▸ WHAT YOU SHOULD DO
Among the entries below, find each line holding "Scale" and return it.

· · · ·

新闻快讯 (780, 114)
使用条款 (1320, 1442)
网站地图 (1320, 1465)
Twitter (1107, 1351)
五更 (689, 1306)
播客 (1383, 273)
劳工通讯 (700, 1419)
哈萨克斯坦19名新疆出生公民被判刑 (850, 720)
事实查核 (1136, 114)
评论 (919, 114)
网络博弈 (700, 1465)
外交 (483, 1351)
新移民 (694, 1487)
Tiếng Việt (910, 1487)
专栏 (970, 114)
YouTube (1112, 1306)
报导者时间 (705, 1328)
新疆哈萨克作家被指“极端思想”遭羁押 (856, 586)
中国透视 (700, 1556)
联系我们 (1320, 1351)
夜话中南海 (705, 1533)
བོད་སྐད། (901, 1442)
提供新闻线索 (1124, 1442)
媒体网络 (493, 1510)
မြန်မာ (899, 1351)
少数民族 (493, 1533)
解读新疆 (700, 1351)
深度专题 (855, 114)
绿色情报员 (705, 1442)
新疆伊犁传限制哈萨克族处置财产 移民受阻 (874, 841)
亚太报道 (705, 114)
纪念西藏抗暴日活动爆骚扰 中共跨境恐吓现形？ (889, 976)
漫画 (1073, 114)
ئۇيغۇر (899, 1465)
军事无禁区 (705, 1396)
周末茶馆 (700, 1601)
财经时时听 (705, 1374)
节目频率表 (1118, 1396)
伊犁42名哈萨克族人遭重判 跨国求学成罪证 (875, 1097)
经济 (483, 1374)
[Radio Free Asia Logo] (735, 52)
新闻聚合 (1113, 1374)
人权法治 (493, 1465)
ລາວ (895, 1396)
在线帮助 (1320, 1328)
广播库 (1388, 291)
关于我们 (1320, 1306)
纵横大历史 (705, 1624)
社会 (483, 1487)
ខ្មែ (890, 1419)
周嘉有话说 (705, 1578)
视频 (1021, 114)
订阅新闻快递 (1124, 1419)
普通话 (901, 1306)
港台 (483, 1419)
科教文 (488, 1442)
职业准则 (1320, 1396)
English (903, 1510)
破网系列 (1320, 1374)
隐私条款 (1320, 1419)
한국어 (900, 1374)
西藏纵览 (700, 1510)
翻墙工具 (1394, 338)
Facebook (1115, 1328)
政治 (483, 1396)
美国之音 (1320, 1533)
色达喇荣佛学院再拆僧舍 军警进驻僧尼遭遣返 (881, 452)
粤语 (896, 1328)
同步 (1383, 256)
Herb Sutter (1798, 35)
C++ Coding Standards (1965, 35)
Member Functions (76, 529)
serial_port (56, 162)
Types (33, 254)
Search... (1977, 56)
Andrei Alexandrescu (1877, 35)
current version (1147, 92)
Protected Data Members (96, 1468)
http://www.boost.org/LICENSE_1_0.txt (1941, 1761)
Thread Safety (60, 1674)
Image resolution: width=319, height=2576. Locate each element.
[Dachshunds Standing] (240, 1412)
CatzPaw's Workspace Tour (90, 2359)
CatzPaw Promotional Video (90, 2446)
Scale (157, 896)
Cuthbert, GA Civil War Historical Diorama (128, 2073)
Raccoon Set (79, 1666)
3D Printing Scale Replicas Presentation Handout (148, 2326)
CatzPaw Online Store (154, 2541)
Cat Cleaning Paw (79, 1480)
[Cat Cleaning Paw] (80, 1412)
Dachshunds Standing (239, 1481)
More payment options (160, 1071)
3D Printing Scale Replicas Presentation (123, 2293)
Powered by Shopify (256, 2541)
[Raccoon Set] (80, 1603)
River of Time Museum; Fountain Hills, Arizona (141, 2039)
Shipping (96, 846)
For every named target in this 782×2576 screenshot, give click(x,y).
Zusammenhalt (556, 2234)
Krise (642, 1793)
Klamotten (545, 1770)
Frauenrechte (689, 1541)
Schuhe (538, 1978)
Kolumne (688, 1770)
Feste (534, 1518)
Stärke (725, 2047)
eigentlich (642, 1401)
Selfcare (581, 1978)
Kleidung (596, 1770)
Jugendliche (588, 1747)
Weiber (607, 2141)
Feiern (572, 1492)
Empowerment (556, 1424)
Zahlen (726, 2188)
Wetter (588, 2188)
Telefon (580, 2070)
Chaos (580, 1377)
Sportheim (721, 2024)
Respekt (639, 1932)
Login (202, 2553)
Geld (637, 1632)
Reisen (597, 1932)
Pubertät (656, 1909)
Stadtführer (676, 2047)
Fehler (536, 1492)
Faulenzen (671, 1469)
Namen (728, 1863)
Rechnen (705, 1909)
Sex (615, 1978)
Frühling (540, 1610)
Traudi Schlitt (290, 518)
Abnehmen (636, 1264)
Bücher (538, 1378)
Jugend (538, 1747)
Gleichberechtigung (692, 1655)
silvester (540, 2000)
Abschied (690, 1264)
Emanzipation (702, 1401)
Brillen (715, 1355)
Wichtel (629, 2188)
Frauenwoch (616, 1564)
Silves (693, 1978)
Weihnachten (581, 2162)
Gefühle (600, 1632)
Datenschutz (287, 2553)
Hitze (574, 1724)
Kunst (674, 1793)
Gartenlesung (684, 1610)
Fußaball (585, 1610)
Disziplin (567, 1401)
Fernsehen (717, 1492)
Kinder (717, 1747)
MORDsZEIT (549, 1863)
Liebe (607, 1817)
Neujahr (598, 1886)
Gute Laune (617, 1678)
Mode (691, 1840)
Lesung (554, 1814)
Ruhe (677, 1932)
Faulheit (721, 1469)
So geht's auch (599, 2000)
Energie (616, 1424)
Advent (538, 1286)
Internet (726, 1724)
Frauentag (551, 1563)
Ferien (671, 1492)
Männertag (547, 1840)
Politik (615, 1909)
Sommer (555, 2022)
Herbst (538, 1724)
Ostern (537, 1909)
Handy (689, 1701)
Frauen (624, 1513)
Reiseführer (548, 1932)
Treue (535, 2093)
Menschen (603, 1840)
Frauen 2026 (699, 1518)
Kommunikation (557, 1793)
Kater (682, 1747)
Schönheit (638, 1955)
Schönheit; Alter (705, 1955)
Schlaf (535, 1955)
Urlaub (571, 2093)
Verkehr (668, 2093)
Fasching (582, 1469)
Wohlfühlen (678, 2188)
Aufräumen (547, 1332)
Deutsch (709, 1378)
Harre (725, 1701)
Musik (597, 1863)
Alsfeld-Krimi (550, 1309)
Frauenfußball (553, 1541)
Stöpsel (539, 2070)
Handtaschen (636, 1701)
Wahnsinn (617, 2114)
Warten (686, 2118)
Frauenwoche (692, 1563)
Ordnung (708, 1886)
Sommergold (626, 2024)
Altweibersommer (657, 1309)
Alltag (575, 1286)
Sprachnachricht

· · · ·

▸ COMPLETED EXERCISE
Scale (157, 896)
3D Printing Scale Replicas Presentation Handout (148, 2326)
3D Printing Scale Replicas Presentation (123, 2293)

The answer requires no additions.